Sunday 23rd December 2018

Hebrews 10.5-10; Luke 1.39-55

 

“Who are you?” Mary asked sharply, putting down her duster and placing her hands on her hips.

“I’m the angel Gabriel,” the boy replied with a deadpan expression and in a flat voice.

“Well, what do you want?”

“Are you Mary?”

“Yes.”

“I come with tidings of great joy.”

“What?”

“I’ve got some good news.”

“What is it?”

“You’re having a baby.”

“I’m not.”

“You are.”

“Who says?”

“God, and he sent me to tell you.”

“Well, I don’t know nothing about this.”

“And it will be a boy and he will be great and be called – er, um . . .Ah the King of Kings. He will rule for ever and his reign will have no end.

“What if it’s a girl?”

“It won’t be.”

“You don’t know., It might be.”

“It won’t, ‘cos God knows about these things.”

“Oh.”

“And you must call it Jesus.”

“I don’t like the name Jesus. Can I call him something else?”

“No.”

“What about Gavin?”

“No,” the angel snapped. “You have to call it Jesus. Otherwise you don’t get it.”

“All right,” Mary agreed. “I don’t know what I’m going to tell Joseph.”

“Tell him it’s God’s.”

“OK, Mary said, smiling for the first time.

When the angel departed, Joseph entered. “Hello, Mary,” he said cheerfully.

**DATA EXCERPT**
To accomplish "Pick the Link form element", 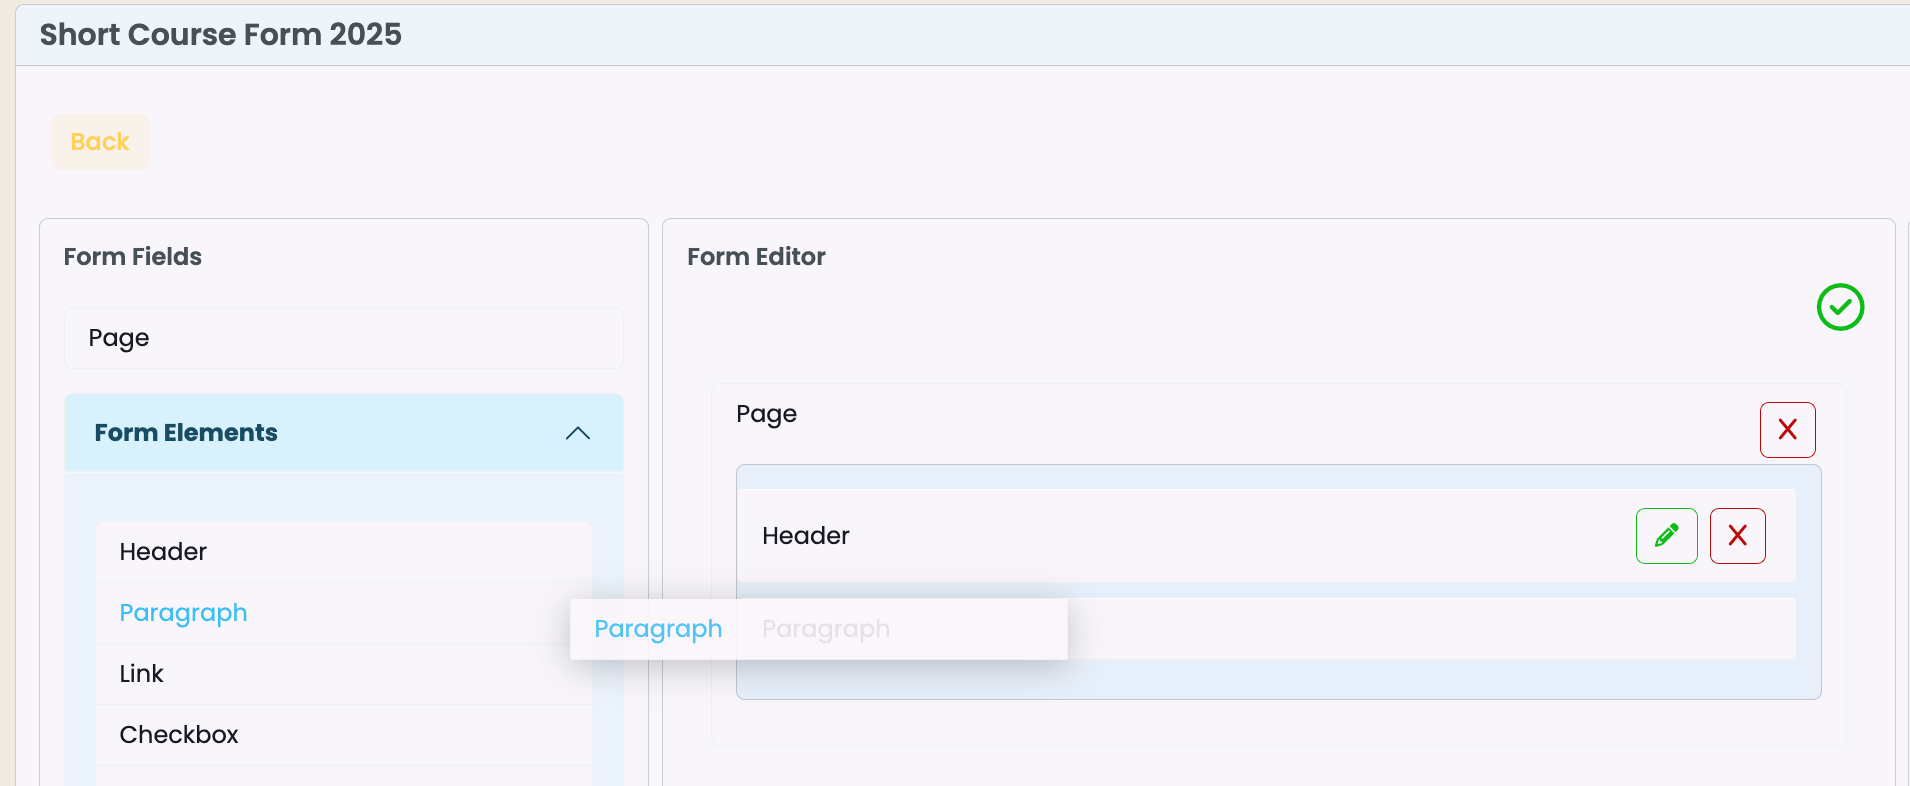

**AIM OF THE EXERCISE**
In the Mary and Gabriel scene:
1. What does Mary put down before asking the visitor who he is?
2. Which name does Mary propose in place of Jesus?
3. Who comes in after the angel leaves?
The data has no connection to the text.

**SOLUTION TO THIS PROBLEM**
1. Her duster.
2. Gavin.
3. Joseph.